[Start Page extract]

Richard Benyo: Articles and Columns

Runner’s World

January, 1979

Return to Running

Richard Benyo turned 31 years old on April 20, 1977; on that date, when he stepped on the bathroom scale, he tipped it at 207 pounds. That moment, augmented by the death of a friend from high school the previous November from "natural causes," caused Benyo to embark on a weight-loss program. On June 13, 1977 he dropped below 200 pounds and began his return to running for reasons of health and fitness. Running soon became a goal in itself; so much so that during 1978 Benyo completed eight marathons and a 50-mile cross-country race and is now below 160 pounds soaking wet with honest perspiration at the end of a day’s training run. In these excerpts from the book chronicling his Return to Running, which he describes more as a "book of pitfalls to avoid on the return road," he examines aspirations and goals, starting a running program, and setting new goals.

ASPIRATIONS AND GOALS

I know it sounds better reading "Goals and Aspirations" and that’s how Rotary Clubs and such use the terms, but let’s face it, you need the aspirations before you can set the goals.

As someone who hasn’t run since childhood or as someone who hasn’t run since the days of high school or college, your aspirations in life have altered considerably since then. There are new priorities in your life. Different things are important. You’ve obviously at least halfway decided that your health and well-being are of importance to you at this juncture, and you want to recapture some of your youthful energy and exuberance before it vanishes all together. You want to lose a few pounds or tighten up the muscles and maybe, if something else beneficial comes along with the process, that’ll be just fine.

It might be a good time to examine what other aspirations are involved with your decision to make this rather radical move into weight control and running. Are you approaching this as a flippant thing or as a serious project? Do you already have visions of the person you figure you’ll be when you come out the other end at a furious pace, or are you just going to kind of play it by ear and see what happens with each step?

The caution here is that you should, by this point in your life, know yourself better than anyone else knows you. You should know the directions your aspirations take, and you should know how easy or difficult it is to make a grab for the realization of those aspirations. The best way to approach the entire thing is to allow flexibility in your aspirations, because some strange things happen to people.

Actually sit down and, with a piece of fresh paper in front of you, write down what you want out of this whole thing. Make some short-term goals and maybe some long-term goals. Don’t be afraid to put time limits on the short-term goals, but keep the long-term goals open-ended. For instance, in June of 1977 when I started watching my weight closely and getting back into running, I set the short-term goal of losing two pounds per week for the first five weeks and, at the end of those five weeks, running better than three miles without being exhausted.

My long-term goals were eventually to reach, at a reasonable time in the future, a base weight of 160 pounds, while being able to run 18 miles on a Saturday or Sunday morning in under two hours. (I don’t think that at 31 I'm going to match the 18-miles in 100 minutes that I was capable of when I was 19 years old…yet who knows?) On the morning this is being written, Nov. 1, 1977, I'm down to 181 pounds and I ran 11 ? miles in one hour, 33 minutes on Sunday, on top of another 5.7 miles to my log last night. I'll probably do 7-10 miles tonight. But I'm a long way from doing 18 miles in two hours. It will, perhaps by the time this is finished on January 30, 1978, be a reality. If not, it still qualifies as a goal, and whether it happens on March 20 or July 4 of next year, it makes little difference. The fact will be that it was a goal on a long-term basis that was realized.

[End Page extract]
[Start Dataset rows]

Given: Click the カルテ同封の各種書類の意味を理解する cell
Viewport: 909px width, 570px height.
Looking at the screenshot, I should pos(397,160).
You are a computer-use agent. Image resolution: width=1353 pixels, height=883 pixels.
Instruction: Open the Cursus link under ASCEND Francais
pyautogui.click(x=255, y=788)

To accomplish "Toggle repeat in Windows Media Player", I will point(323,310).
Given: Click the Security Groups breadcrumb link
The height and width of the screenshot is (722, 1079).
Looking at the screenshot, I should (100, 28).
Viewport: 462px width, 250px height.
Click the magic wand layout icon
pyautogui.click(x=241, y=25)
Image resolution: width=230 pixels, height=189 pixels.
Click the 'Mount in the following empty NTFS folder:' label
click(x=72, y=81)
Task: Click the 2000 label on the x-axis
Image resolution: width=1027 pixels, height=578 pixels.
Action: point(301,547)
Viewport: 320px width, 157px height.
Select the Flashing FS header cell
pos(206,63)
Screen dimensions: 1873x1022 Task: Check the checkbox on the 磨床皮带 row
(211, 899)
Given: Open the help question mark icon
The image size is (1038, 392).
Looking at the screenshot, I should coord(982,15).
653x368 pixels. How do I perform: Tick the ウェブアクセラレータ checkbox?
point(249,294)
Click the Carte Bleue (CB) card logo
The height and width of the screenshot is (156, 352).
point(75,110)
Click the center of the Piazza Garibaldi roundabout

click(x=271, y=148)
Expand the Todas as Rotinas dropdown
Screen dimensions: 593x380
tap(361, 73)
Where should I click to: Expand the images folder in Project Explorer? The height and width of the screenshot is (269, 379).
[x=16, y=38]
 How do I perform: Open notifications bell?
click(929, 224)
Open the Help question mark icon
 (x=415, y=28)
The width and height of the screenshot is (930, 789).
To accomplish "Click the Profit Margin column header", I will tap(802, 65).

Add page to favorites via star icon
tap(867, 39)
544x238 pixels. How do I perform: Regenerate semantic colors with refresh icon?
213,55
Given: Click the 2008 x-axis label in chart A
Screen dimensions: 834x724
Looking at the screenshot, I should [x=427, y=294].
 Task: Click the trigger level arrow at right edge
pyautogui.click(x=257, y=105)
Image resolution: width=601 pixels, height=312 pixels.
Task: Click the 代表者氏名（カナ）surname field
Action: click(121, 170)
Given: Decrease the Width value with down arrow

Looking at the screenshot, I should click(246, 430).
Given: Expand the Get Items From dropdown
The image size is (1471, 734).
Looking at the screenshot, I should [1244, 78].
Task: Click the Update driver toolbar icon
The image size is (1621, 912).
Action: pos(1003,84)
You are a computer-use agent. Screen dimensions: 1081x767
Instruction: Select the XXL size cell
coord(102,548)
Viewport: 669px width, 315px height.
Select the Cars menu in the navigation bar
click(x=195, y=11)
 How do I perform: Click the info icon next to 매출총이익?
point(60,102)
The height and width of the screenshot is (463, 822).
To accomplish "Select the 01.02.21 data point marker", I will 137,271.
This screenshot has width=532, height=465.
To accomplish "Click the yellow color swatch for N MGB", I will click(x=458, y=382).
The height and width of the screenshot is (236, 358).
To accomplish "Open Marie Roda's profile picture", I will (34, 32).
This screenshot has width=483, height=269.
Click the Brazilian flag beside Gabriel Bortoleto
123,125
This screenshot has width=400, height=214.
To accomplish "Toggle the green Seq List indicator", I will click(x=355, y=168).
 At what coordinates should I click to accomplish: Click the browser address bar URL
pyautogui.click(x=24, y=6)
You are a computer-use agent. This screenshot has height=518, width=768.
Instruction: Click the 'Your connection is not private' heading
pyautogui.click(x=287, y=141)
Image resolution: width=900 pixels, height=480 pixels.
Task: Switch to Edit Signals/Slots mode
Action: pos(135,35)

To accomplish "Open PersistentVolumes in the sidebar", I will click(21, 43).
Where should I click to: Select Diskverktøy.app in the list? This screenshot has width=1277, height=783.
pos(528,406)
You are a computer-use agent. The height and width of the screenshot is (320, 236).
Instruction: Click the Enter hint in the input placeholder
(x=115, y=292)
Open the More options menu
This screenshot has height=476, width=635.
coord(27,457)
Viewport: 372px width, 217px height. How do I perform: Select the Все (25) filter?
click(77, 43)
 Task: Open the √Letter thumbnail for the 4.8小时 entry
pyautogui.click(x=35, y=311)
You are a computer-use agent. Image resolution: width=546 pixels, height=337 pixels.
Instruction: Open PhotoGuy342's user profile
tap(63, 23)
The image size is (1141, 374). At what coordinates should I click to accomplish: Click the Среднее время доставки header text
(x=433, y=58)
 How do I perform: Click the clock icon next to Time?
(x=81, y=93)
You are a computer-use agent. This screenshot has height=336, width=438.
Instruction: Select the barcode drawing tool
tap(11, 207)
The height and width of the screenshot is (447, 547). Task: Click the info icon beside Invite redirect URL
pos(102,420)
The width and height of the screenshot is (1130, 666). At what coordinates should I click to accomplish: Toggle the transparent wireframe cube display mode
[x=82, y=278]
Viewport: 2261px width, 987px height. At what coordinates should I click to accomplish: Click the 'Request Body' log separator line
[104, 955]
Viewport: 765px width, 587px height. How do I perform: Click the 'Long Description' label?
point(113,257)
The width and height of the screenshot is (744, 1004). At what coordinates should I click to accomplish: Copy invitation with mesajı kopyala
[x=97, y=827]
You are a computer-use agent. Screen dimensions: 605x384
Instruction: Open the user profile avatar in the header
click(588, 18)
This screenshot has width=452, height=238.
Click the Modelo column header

[End Dataset rows]

→ **Parts of the exercise**:
**A)** In the return-to-running article, change "Rotary Clubs" to "civic groups" and give the passage again, beginning at the words "I know it sounds" and ending after "set the goals.".
**B)** Write what comes next in the return-to-running article, picking up after its final sentence.

→ **Results in order**:
**A)**
I know it sounds better reading "Goals and Aspirations" and that’s how civic groups and such use the terms, but let’s face it, you need the aspirations before you can set the goals.

**B)**
If you've never run as an adult, keep the goals reasonable. If you have run before in some organized team structure, evaluate yourself since you stopped and figure out how long it will take you to come back. Obviously, if you haven't put on much weight, you don't want to set a goal of losing two pounds per week for five weeks; you'll end up walking through doors without opening them.

Get yourself a loose-leaf binder and lots of loose-leaf paper to keep a diary and a running log. Do this for several reasons: Initially, it will give you a place to put down in writing what you want to accomplish, what your aspirations and goals are. It'll also record the day you started all this, sort of the Day One for your new self. If you're shy about starting such things, I'll start it for you.

Today I decided to lose weight and take up running, to become more fit than the average person and to live longer, to get to know myself, and to record my thoughts and feelings and impressions for later reference.

You'll eventually find yourself coming home after a run, eager to jot down your impressions and your performance. You'll feel great pride when you log your current weight. And, when you get a little discouraged, all it takes to pick you up is a peep into the early pages of the diary/log to realize just how damned far you've come.

Okay, now that you've got your resolution screwed tight and ready to work for you and your diary/log is primed, let's get you out the door and into training.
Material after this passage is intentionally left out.